Plan logement : Airbnb et d'autres plateformes de location dans le viseur de l'UE
Le projet de loi sur le logement abordable, obtenu par Euractiv, permet aux villes de limiter les activités dans les zones confrontées à des difficultés en matière de logement
L’exécutif européen s’apprête à doter les villes d’un nouvel outil juridique pour lutter contre les locations de courte durée, mais uniquement si les collectivités locales peuvent prouver que ces locations de vacances aggravent les tensions sur le marché du logement.
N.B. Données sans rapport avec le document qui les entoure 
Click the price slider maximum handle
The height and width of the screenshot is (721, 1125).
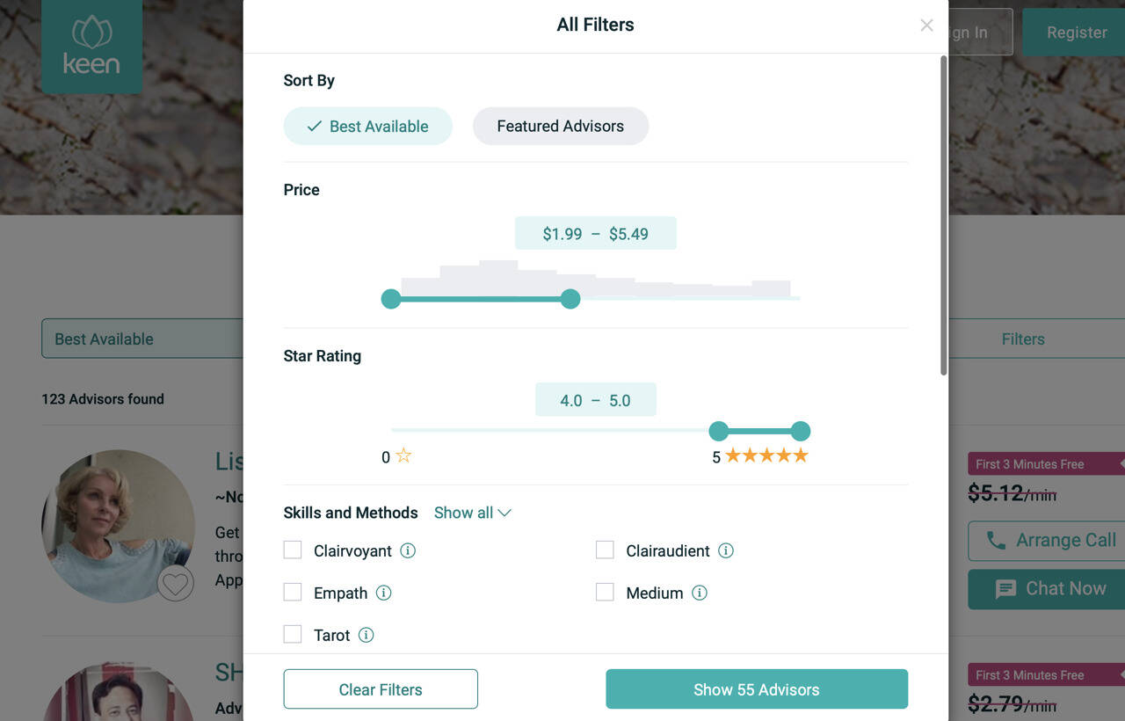tap(570, 299)
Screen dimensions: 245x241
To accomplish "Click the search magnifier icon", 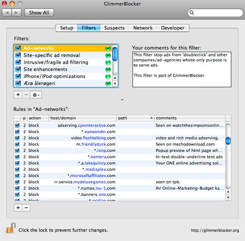I will (x=192, y=12).
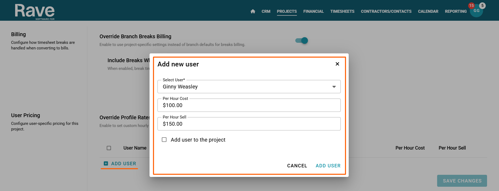
Task: Open the Projects menu
Action: pyautogui.click(x=287, y=11)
Selon un projet obtenu par Euractiv, cette proposition permettrait aux autorités de restreindre l’achat ou l’utilisation de biens immobiliers résidentiels et de terrains à des fins autres que la résidence principale
La loi sur le logement abordable introduirait une méthodologie permettant de déterminer dans quels cas les tensions sur le marché du logement justifient des restrictions qui, sans cela, pourraient entrer en conflit avec les règles du marché unique.
Ces nouvelles règles ne confèrent pas à Bruxelles le contrôle de la politique du logement, mais établissent des règles communes pour les villes et les gouvernements qui souhaitent intervenir sur les locations de vacances.
Les locations de courte durée dans les zones soumises à des tensions sur le marché du logement peuvent « aggraver les pressions sur la demande de logements » en « réduisant la disponibilité des logements destinés à un usage principal et en exerçant une pression inflationniste sur les loyers et les prix de l’immobilier », indique le projet.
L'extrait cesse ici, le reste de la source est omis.